** Angezeigter Text **
■ ■ ■ ■ ■ ■ ■
Jahrestag der NS-Bücherverbrennung: Gegen das trotzkistische Bambi

Vor 80 Jahren verbrannten die Nazis Bücher von mehr als 350 Autoren. Eine Ausstellung im Jüdischen Museum erinnert an die Idiotie des Nationalwahns.

Bücher auf dem Scheiterhaufen. Bild: Jens Ziehe

Ein Rehkitz vor Bäumen, hinskizziert auf einem blassblauen Stück Leinen. So unspektakulär kam die Urfassung des Kinderbuchklassikers „Bambi“ daher. Die „Lebensgeschichte aus dem Walde“ von Felix Salten, die später von Disney verfilmt wurde, erschien 1923 im Berliner Ullstein Verlag. Dass der schmale Band jetzt in einer Vitrine des Jüdischen Museums steht, neben Rosa Luxemburgs „Briefe aus dem Gefängnis“ und Albert Einsteins „Relativitätstheorie“, liegt am gemeinsamen Schicksal der Bücher: Sie wurden 1933 von Anhängern des Nationalsozialismus verbrannt.

Zwischen März und Oktober 1933 fanden mehr als 90 Bücherverbrennungen statt. Vor allem in den Universitätsstädten wurden Werke von mehr als 350 Autoren in die Flammen geworfen, aus Bibliotheken und Sammlungen entfernt und vernichtet. 93 dieser Bücher zeigt das Jüdische Museum in der am Dienstag eröffneten Ausstellung „Bambi und die Relativitätstheorie: Bücher auf dem Scheiterhaufen der Nazis“.

In einer langen Vitrine liegen wissenschaftliche Abhandlungen wie Sigmund Freuds „Das Ich und das Es“, berühmte Romane wie Erich Maria Remarques „Im Westen nichts Neues“ und politische Karikaturen wie „Das neue Gesicht der herrschenden Klasse“ von George Grosz. Bibliophile Kostbarkeiten sind darunter, zum Beispiel eine Erstausgabe von Theodor Herzls „Der Judenstaat“, die dem ersten britischen Verwalter des Mandatsgebiets Palästina gehörte. Und auch abgegriffene Unterhaltungsromane wie Georg Hermanns „Jettchen Geberts Geschichte“, ein Bestseller der zwanziger Jahre.

Die Bücher sind in sechs Unterkategorien aufgeteilt, die den bei der Verbrennung gerufenen „Feuersprüchen“ der Nazis folgen. Bewusst nehmen die Ausstellungsmacher die Logik der Zündler von damals auf. Man wolle „die Idiotie und den Wahnsinn“ der Bücherverbrennungsaktionen sichtbar machen, sagte Kuratorin Margret Kampmeyer-Käding.
■ ■ ■ ■ ■ ■ ■
** Inhalt der Daten **
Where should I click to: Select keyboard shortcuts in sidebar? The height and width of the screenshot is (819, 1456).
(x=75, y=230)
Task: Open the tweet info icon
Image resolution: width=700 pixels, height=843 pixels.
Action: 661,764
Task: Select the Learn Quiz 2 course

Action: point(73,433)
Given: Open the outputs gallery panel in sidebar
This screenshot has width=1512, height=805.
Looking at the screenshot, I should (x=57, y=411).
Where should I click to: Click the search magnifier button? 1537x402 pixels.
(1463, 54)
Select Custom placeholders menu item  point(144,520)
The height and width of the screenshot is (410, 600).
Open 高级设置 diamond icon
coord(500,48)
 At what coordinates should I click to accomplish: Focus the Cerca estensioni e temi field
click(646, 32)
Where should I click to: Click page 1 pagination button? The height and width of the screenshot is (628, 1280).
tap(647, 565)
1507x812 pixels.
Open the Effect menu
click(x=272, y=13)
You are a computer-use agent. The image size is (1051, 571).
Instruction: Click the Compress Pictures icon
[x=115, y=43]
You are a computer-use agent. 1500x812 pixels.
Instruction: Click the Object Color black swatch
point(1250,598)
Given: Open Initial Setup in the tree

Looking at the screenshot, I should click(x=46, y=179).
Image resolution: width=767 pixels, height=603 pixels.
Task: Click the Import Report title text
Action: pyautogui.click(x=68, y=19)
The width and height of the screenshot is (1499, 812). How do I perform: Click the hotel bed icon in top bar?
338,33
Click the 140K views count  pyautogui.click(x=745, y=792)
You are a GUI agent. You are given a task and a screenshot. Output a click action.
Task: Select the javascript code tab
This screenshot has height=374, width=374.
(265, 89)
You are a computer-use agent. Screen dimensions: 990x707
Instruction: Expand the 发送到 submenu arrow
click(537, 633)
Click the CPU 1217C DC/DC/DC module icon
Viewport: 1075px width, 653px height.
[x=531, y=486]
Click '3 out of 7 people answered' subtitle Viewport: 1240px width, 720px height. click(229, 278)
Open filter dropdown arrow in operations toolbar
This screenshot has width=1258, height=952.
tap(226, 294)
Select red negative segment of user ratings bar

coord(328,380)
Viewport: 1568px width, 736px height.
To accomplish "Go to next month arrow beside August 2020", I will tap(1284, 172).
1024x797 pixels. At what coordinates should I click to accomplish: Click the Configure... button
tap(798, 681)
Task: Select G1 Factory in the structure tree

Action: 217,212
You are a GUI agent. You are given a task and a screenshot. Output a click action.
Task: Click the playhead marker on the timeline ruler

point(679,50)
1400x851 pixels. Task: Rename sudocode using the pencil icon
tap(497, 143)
■ ■ ■ ■ ■ ■ ■
** Kurze Aufgabe 1 **
Beantworte anhand des Artikels zur Bücherverbrennung folgende Fragen:
(a) In welchem Jahr und in welchem Verlag erschien „Bambi“?
(b) Wie viele Bücher zeigt das Jüdische Museum in der Ausstellung?
(c) Wonach richtet sich die Einteilung der Bücher in Unterkategorien?
** Kurze Aufgabe 2 **
Übersetze den folgenden Satz aus dem Artikel zur Bücherverbrennung ins Englische: „Zwischen März und Oktober 1933 fanden mehr als 90 Bücherverbrennungen statt.“
** Kurze Aufgabe 3 **
Schreibe den Artikel über die Ausstellung zur NS-Bücherverbrennung im Anschluss an seinen letzten Satz weiter.
Die Daten stammen aus einer anderen Quelle als der Text.

** Lösung 1 **
(a) 1923 im Berliner Ullstein Verlag.
(b) 93 Bücher.
(c) Nach den „Feuersprüchen“, die die Nazis bei der Verbrennung riefen.

** Lösung 2 **
Between March and October 1933, more than 90 book burnings took place.

** Lösung 3 **
Propaganda-Event auf dem Bebelplatz

Tatsächlich machen an den Haaren herbeigezogene Begründungen wie „Gegen Dekadenz und moralischen Verfall“ (über die Biografien von Josephine Baker oder Bertolt Brecht) oder „Gegen die seelenzerfasernde Überschätzung des Trieblebens“ (über psychoanalytische Schriften von Freud oder Reich) Betrachter von heute wütend. „Wie bescheuert waren die denn?“, zischt ein junger Mann mit Hornbrille, als er liest, dass „Bambi“ unter die Kategorie „Gegen Klassenkampf und Materialismus“ einsortiert wurde – neben Werken von Zetkin und Trotzki.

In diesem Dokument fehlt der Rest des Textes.